Kerry Underwood


with 13 comments

There have been a number of important recent cases in relation to Part 36, all of them in favour of claimants and this is a welcome corrective to what many perceived as an anti-claimant bias in relation to Part 36.


In particular the courts appeared to be slow to realise that a defendant’s failure to accept a claimant’s Part 36 offer when the claimant went on to match or beat that offer was meant to be met with a severe penalty in costs just as a claimant’s failure to beat a defendant’s Part 36 offer is severely penalised in costs.


95% liability offer


In Jockey Club Racecourse Ltd v Willmott Dixon Construction Ltd [2016] EWHC 167 (TCC)


the Technology and Construction Court of the High Court held that where a claimant had made an offer to settle the matter on the basis of 95% liability and then succeeded on a full liability basis by settlement the claimant was entitled to indemnity costs in the usual way.


It was irrelevant that a court was unlikely to make a 95%/5% liability split.


Here the claim arose out of alleged defects in the design and construction of a new grandstand at Epsom Racecourse.
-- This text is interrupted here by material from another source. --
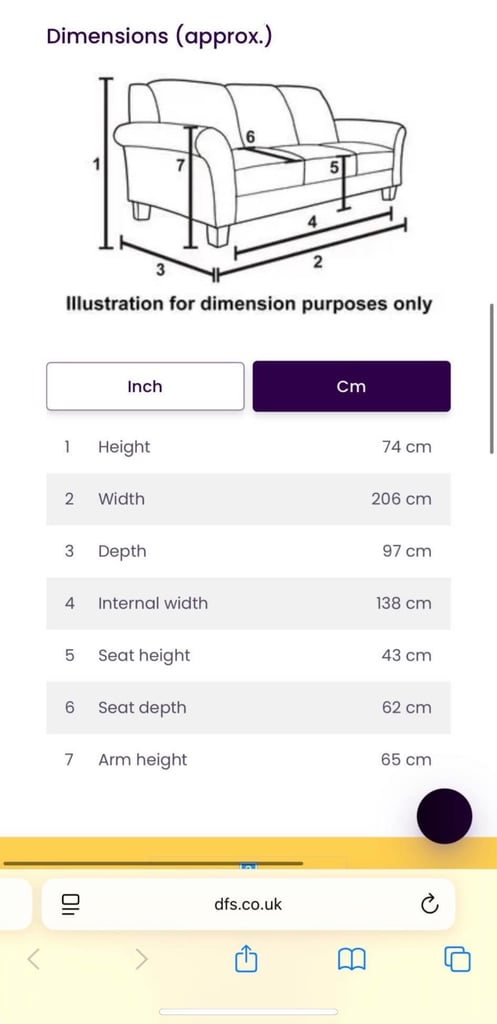
Task: Select the Height 74 cm row
Action: point(248,447)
In addition to the 95% liability offer the claimant had amended its Particulars of Claim after making that offer by making some amendments to its case on liability and by claiming the full costs of replacing the roof rather than the cost of repairs.


The judge held that it did not make any material difference that the Particulars of Claim had been amended after the Part 36 offer was made as the offer related solely to liability and not quantum and liability issues had been resolved in the claimant’s favour, ultimately here by consent.


It was not necessary for a Part 36 offer to reflect an outcome that would be possible at trial.


There was no reason why the claimant should not be entitled to indemnity costs from the earliest date by which the defendant could reasonably have put itself in a position to make an informed assessment of the case on liability.


Here the court found that that was four months after the date of the offer and thus ordered that the claimant should receive standard costs up to that date and indemnity costs thereafter.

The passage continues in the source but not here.